Aku duduk dengan gelisah di dalam restoran menunggu Sandy datang. Sepanjang hari ini aku tidak dapat berkonsentrasi dengan apapun yang aku lakukan. Pekerjaanku tidak selesai dengan baik, saat rapat aku juga banyak bengong, tidak mendengarkan bawahanku yang menjelaskan pekerjaannya. Rasanya aku ingin cepat-cepat menyelesaikan pembicaraan ini agar semuanya cepat selesai.

Aku melihat ke sekeliling, restoran ini tidak banyak berubah, sudah satu tahun aku dan Sandy tidak kemari. Restoran ini tempat pertama kali aku mengajak Sandy kencan, tempat pertama kali aku menciumnya dan mungkin akan menjadi yang terakhir kalinya untuk kami. Aku mengalihkan pandanganku keluar kaca untuk menghilangkan rasa yang sedang kurasa. Jalanan di depan tidak macet tapi lumayan padat. Aku melihat sebuah taksi berhenti di depan restoran, seseorang keluar dari taksi. Wanita yang ku tunggu, Sandy.

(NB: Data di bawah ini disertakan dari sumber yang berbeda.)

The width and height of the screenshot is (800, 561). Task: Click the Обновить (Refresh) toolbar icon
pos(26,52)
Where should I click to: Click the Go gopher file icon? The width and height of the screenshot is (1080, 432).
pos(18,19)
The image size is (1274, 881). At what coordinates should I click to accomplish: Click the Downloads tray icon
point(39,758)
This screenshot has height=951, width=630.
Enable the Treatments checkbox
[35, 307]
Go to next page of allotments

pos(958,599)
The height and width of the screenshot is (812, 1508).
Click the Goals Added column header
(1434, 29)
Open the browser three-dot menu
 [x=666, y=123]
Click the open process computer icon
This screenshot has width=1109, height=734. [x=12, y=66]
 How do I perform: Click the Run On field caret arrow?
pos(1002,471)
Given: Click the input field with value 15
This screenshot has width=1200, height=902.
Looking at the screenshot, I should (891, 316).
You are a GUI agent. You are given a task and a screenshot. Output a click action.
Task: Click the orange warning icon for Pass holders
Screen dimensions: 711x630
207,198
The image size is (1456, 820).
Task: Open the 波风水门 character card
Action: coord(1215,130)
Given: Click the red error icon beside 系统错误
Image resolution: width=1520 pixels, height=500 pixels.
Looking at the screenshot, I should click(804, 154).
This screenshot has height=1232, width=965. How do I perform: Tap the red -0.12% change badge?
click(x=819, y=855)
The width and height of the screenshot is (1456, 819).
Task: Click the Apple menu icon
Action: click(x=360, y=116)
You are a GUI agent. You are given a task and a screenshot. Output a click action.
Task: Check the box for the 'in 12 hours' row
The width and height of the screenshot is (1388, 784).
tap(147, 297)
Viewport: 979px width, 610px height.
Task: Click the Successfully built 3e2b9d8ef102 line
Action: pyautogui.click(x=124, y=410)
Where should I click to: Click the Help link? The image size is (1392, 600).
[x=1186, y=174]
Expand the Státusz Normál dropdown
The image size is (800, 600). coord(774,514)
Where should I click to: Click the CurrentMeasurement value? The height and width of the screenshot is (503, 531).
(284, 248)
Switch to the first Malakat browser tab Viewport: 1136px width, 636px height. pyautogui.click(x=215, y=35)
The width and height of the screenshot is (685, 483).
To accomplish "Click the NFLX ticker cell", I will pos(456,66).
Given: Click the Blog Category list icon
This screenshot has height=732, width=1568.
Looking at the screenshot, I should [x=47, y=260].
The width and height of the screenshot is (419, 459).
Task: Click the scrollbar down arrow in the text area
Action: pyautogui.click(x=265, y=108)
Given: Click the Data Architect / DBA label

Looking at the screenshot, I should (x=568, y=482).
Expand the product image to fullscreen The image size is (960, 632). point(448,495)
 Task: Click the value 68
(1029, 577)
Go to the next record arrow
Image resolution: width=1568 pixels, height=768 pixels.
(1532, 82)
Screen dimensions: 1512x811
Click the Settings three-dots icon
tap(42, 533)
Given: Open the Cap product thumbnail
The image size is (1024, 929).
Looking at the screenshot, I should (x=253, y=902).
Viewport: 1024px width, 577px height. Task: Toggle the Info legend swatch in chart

Seperti biasa dia terlihat sangat menawan, cara berjalannya, senyumannya kepada pelayan, keramahannya saat berterima kasih, dia melambai kepada ku dan aku membalas lambaiannya dengan kaku. Ini saatnya semua selesai.

“Hai, maaf aku agak telat. Tadi ada sedikit masalah di editing.” Jelasnya sambil mencium pipiku lalu dia duduk di kursi yang ada depanku.

“Tidak masalah, aku juga tidak lama menunggumu.” jawabku. “Dimana mobilmu? kenalpa kamu naik taksi?” tanyaku.

“Oh, mobilku ada di bengkel. Tadi pagi mogok.” Jawabnya.

Baguslah, pikirku. lebih baik dia tidak menyetir nanti.

“Aku punya surprise untukmu.” ujarnya sambil ternsenyum cerah. Senyumnya yang selalu membuatku merasa bahagia.

“Aku juga.” bisikku pelan, takut dia dapat mendengarnya. “Ayo kita pesan makan dulu.” ujarku sambil memanggil seorang pelayan yang berdiri tak jauh dari meja kami. Aku mencoba mengulur waktu sampai aku benar-benar siap.

Pelayan datang dan menanyakan apa pesanan kami. Saat Sandy membaca menu untuk memilih makanan, aku memperhatikannya dalam diam. Dia begitu cantik, begitu baik, begitu pengertian, begitu mencintaiku, dia sempurna untukku, aku tahu itu, tapi hatiku sudah dimiliki oleh orang lain. Selama tiga tahun ini memang hanya Sandy yang ada di hatiku, tak pernah sedetik pun ada wanita lain, hanya sekarang segalanya berbeda.

Semua berawal dari tiga bulan lalu, saat aku sedang mengerjakan proyek suatu iklan. Model yang kami pakai adalah mantanku sebelum Sandy, awalnya memang tidak terjadi apa-apa diantara kami, tapi selama tiga bulan ini bekerja dengannya membuatku mengingat kembali masa lalu kami, semua kenangan manis, semua debaran yang aku rasakan untuknya. tanpaku sadari aku terjatuh dalam dirinya.

Sandy tahu aku bekerja dengannya, awalnya dia tidak senang, karena dia tahu bagaimana ceritaku dengan mantanku itu, tapi akhirnya dia mengerti ini hanya sebuah kerjaan, Sandy bilang dia percaya denganku tapi ternyata aku mengkhianati kepercayaannya. Aku suda tidak tahan dengan rasa bersalah yang aku rasasakan untuk Sandy, jadi aku memutuskan untuk mengakhiri hubungan dengan Sandy. Perasaanku sekarang pada Sandy tidak sekuat perasaanku pada mantanku ini.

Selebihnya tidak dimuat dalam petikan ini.